— START OF Passage given —

---
name: tai-ch029-power-analysis-and-minimum-detectable-effect
description: 'Apply chapter 29 of Testing AI, Power Analysis and Minimum Detectable Effect, as a workflow for evaluating AI and non-deterministic systems. Use for test planning, eval design, quality review, release evidence, examples, or coaching related to power analysis and minimum detectable effect.'
---

# Power Analysis and Minimum Detectable Effect

Skill name: `tai-ch029-power-analysis-and-minimum-detectable-effect`

Based on **Testing AI: Engineering Confidence in AI Systems** by **Jason Arbon**.

## Purpose

Before asking whether a change won, testers should decide what size of win would actually
matter.

## Use This Workflow

- Identify the AI behavior or release decision being evaluated.
- Define realistic cases, slices, unacceptable outcomes, and evidence needed for confidence.
- Choose measurements that match the risk: rubric scores, samples, intervals, traces, human review, deterministic checks, or production monitors.
- Report uncertainty, severe failures, and decision impact instead of only a pass/fail result.

## Key Guidance

Power analysis asks whether your evaluation has enough data to detect the effect you care about.
Minimum detectable effect asks how large a change must be before the test is likely to notice
it. For example, 30 samples might detect a huge quality drop, but it probably will not reliably
detect a tiny 0.1-point improvement. That is not a failure of math. It is a mismatch between
sample size and decision.

## Apply The Approach

Create representative cases, score them with explicit criteria, review severe failures separately, report uncertainty, and connect the evidence to a concrete decision.

## Expert Notes

Expert teams distinguish statistical power from business value. High power helps detect a chosen
effect, but the minimum meaningful effect should come from product risk, user impact, cost, and
operational tradeoffs.

— END OF Passage given —
— START OF Source material —

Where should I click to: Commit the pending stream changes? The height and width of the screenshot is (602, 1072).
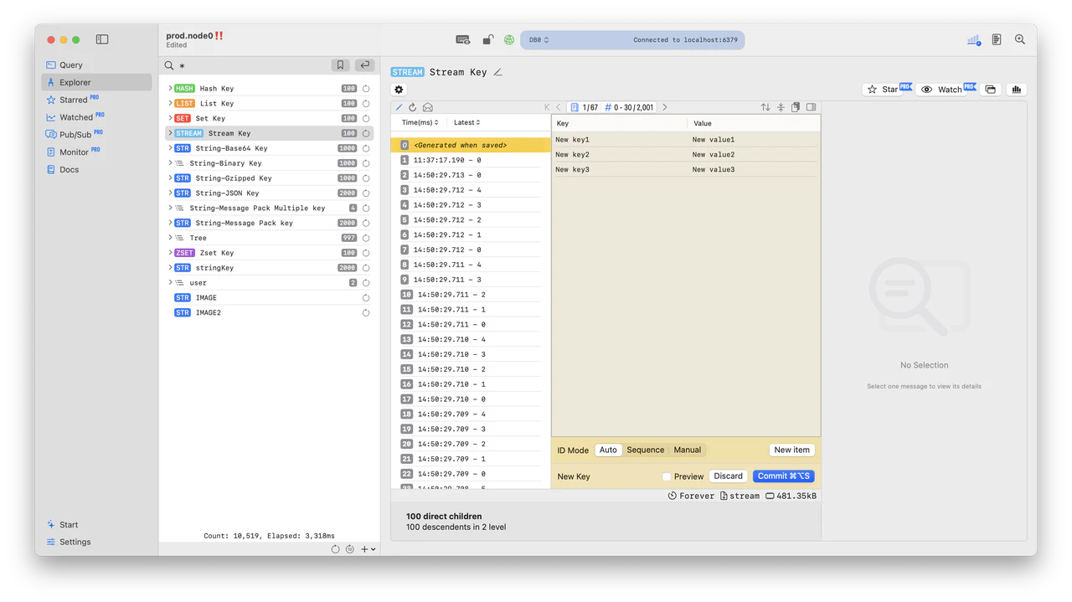click(x=782, y=476)
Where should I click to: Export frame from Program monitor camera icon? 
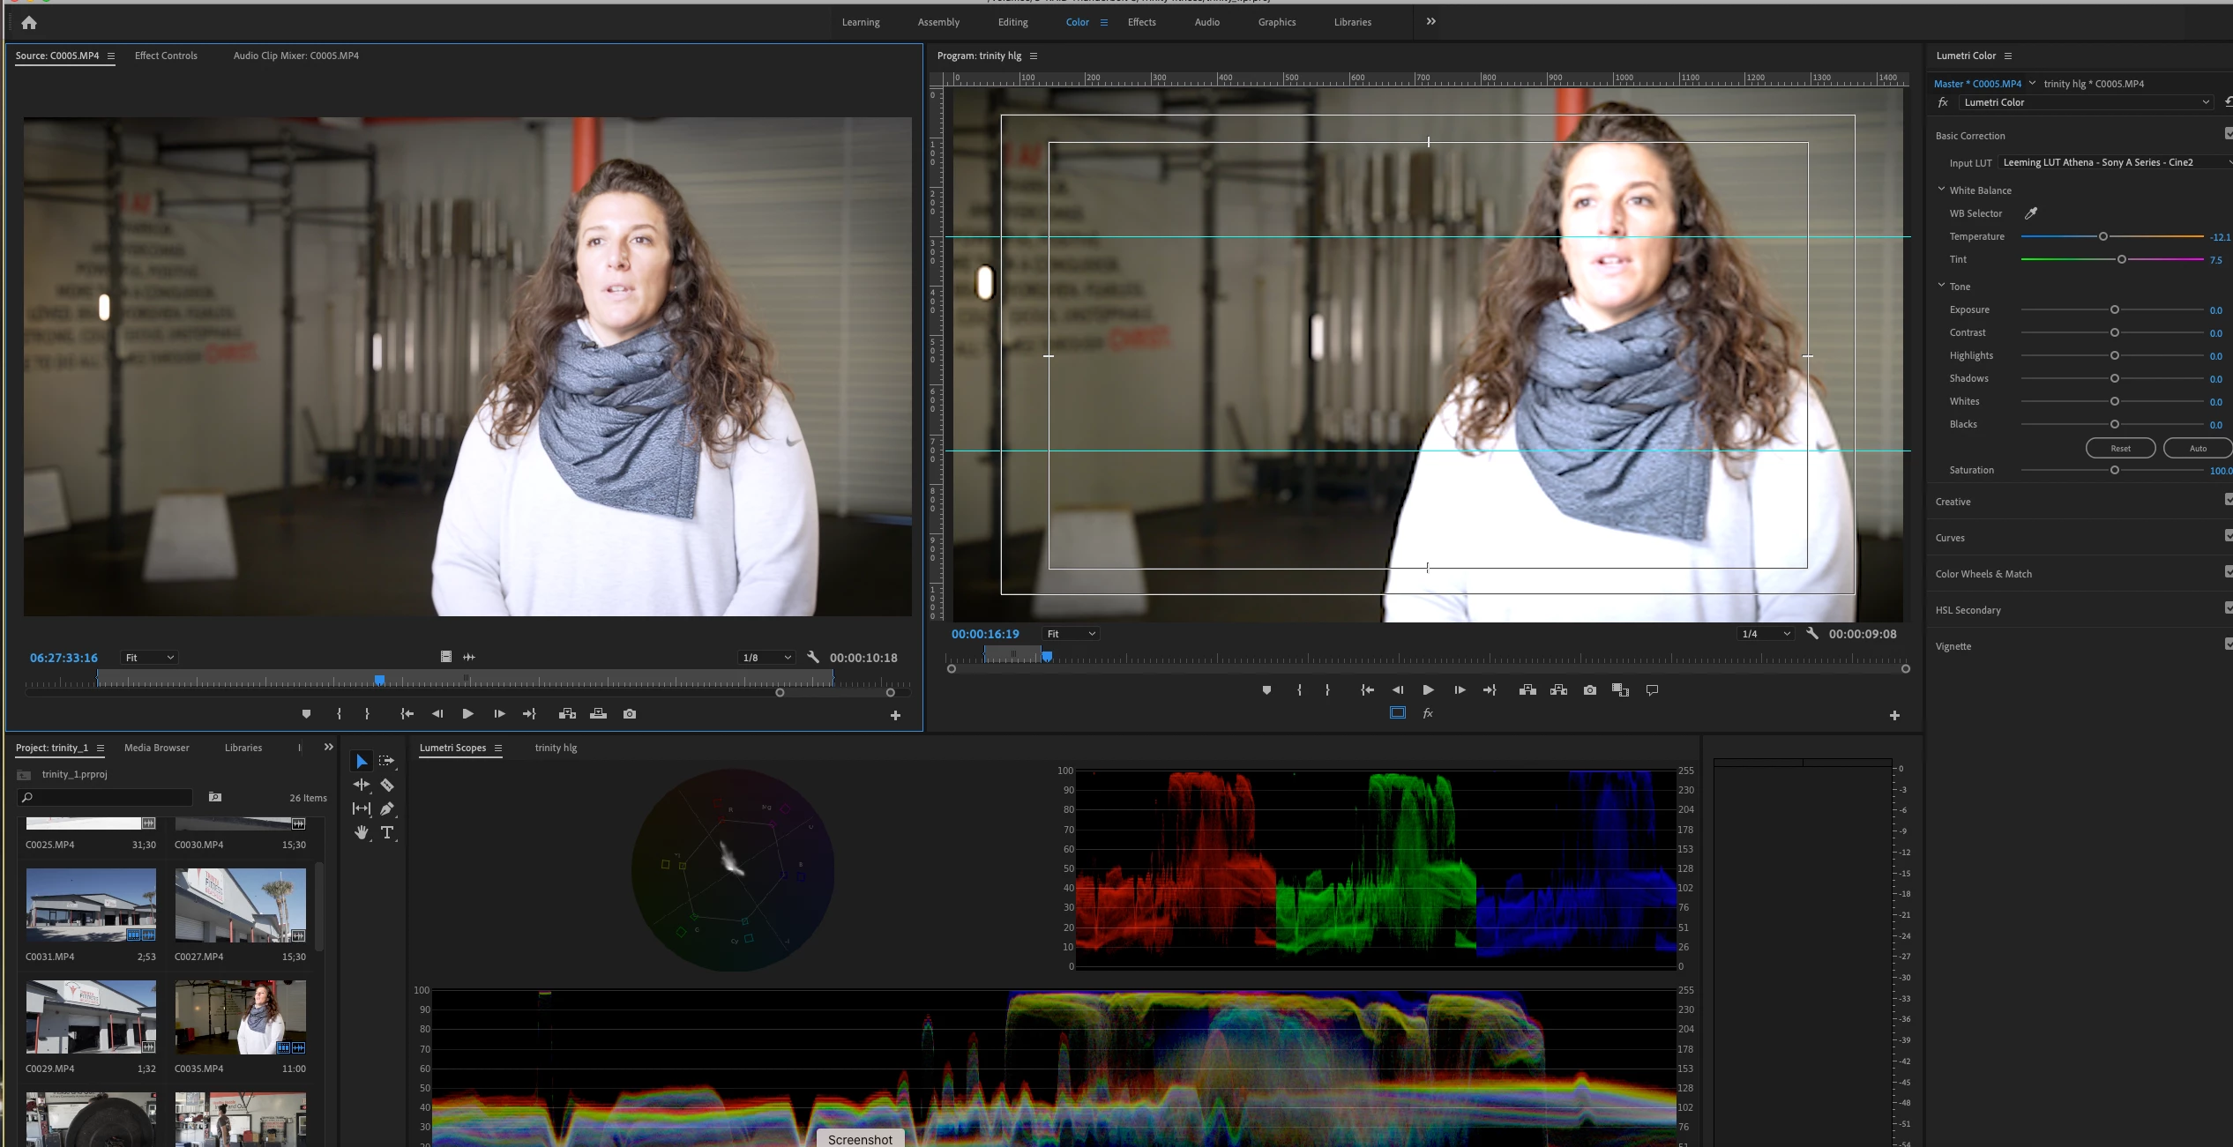tap(1589, 690)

— END OF Source material —

Translate this sentence from the power analysis page into Spanish: "Power analysis asks whether your evaluation has enough data to detect the effect you care about."

* _Exercise output_:
El análisis de potencia pregunta si tu evaluación tiene suficientes datos para detectar el efecto que te importa.